++++ Supplied data
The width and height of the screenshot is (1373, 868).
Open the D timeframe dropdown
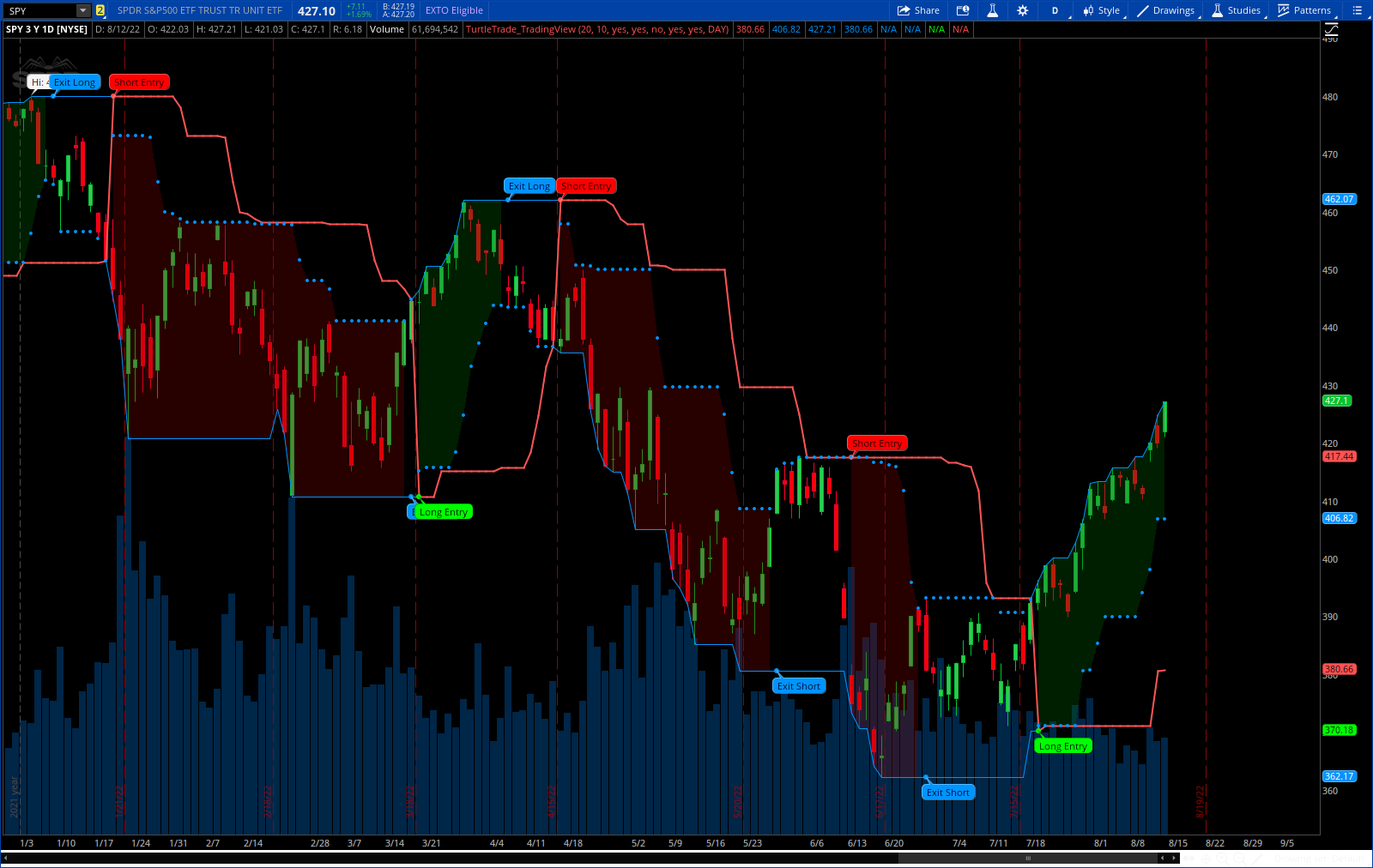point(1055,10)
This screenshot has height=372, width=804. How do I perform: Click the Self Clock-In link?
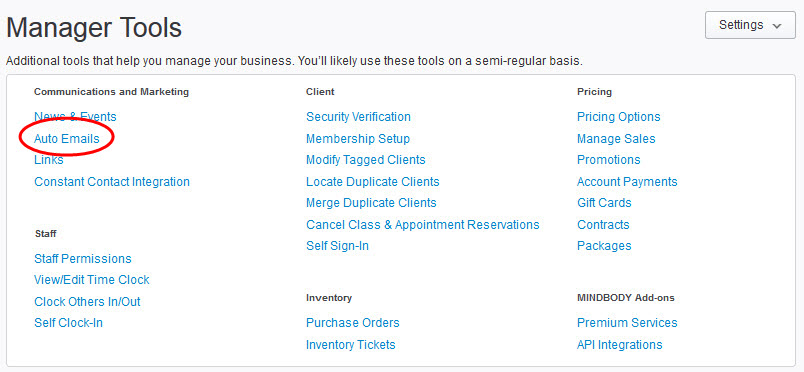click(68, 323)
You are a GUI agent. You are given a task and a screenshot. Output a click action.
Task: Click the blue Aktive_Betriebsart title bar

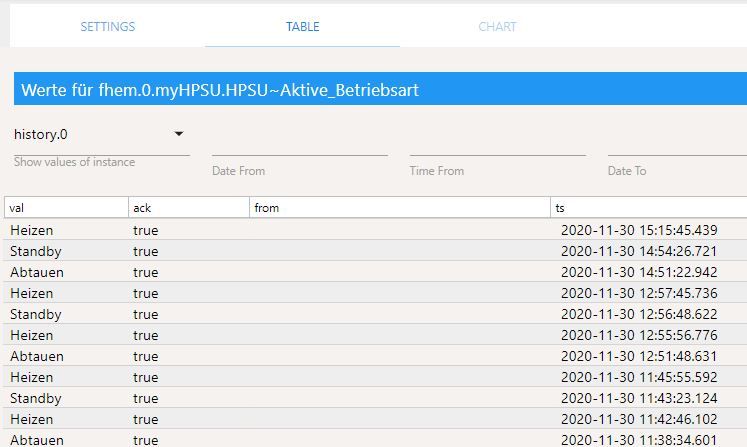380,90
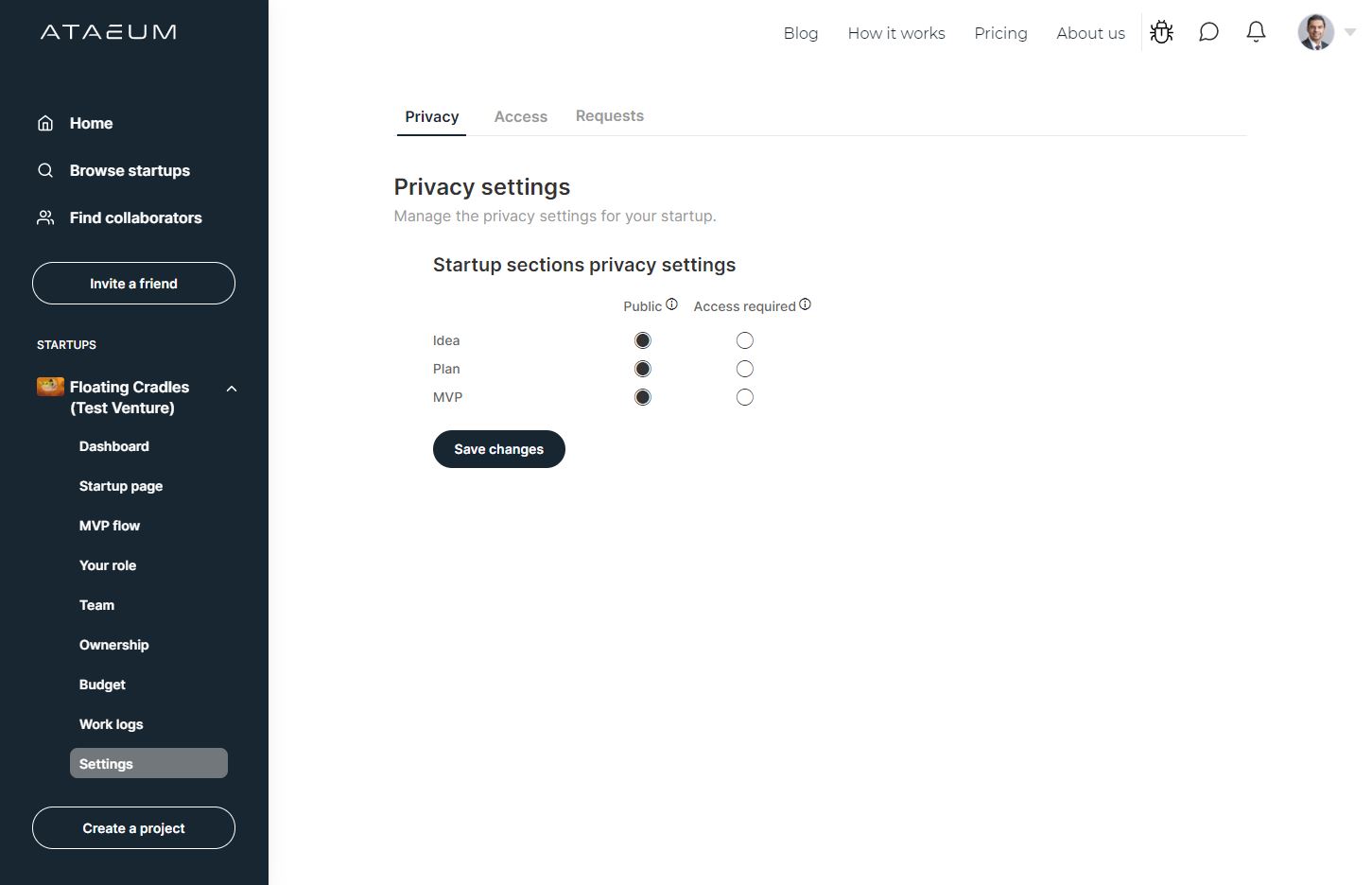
++++++++
> Task
Both the line containing "Task: Click the" and the last line of the records above belong in the exact copy, along with every line between them; pictures do not.

> Written answer
Task: Click the blue Aktive_Betriebsart title bar

380,90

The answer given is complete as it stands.